Serious questions are now being asked over the team management's succession planning, selections and tactics - questions that cannot be avoided even if the Ferns do manage to rescue the series in Palmerston North tonight.
This is a dangerous time for the national programme.
Things might be ugly now, but it will get immeasurably worse if the team implode.
With the external pressure being applied by the unprecedented level of scrutiny there is the potential for second-guessing, back biting and the destructive blame game to set into the camp.
The end-of-season reviews need to be thorough and exacting. But more than anything they need to be constructive.
Axing coach Waimarama Taumaunu is not the answer. With just nine months until next year's World Cup it would be counter-productive to bring in a new coach at this late stage, even if there were a ready replacement waiting in the wings (there isn't).
Taumaunu might have made mis-steps along the way, things that in hindsight she would have done differently - namely the team's lack of preparedness for the post-van Dyk era - but she can't be blamed for New Zealand's woeful lack of depth in the shooting end, which is proving to be side's key downfall this season.
That rests with Netball New Zealand's failure to recognise and address the country's poor player development systems and the lack of competition opportunities underneath the ANZ Championship.
The import rules in the ANZ Championship have also created a positional shortage in the shooting circle, with three of the five franchises fielding imports in their goal shoot spot, while the Central Pulse this year had two players (van Dyk and Donna Wilkins) who were unavailable for national selection.

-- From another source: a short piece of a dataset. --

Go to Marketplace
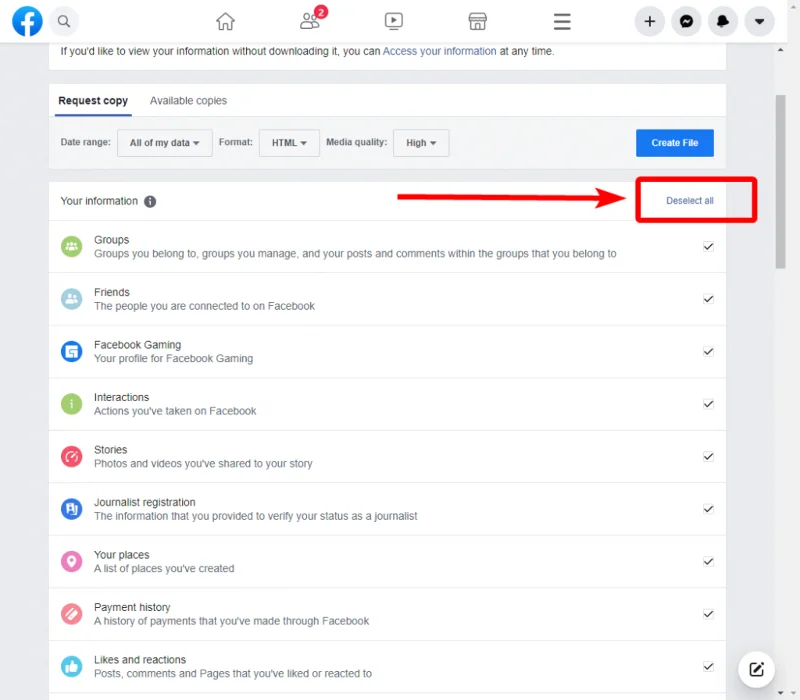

With the shock retirement of van Dyk and Tutaia out with a foot injury, the shooting stocks were so bare for the end of year internationals Taumaunu was forced to select two players - Bailey Mes and Ameliaranne Wells - who cannot get court time in the ANZ Championship (Magic starter Ellen Halpenny was another option, but her Commonwealth Games form was not compelling).
While the return of Tutaia will help bolster the Ferns shooting options, New Zealand's shooting stocks aren't going to dramatically improve between now and the World Cup.
They have to work with what they've got and that unfortunately means throwing inexperienced players into the pressure-filled cauldron of international netball now, in the hope the experience will stand them in good stead in nine months' time.
Silver Ferns v England
Test 2: Tonight, 7.30pm
Arena Manawatu, Palmerston North
Test 1: England 42 New Zealand 38 (Rotorua)
If New Zealand win tonight's final test the series will be decided by goal percentage.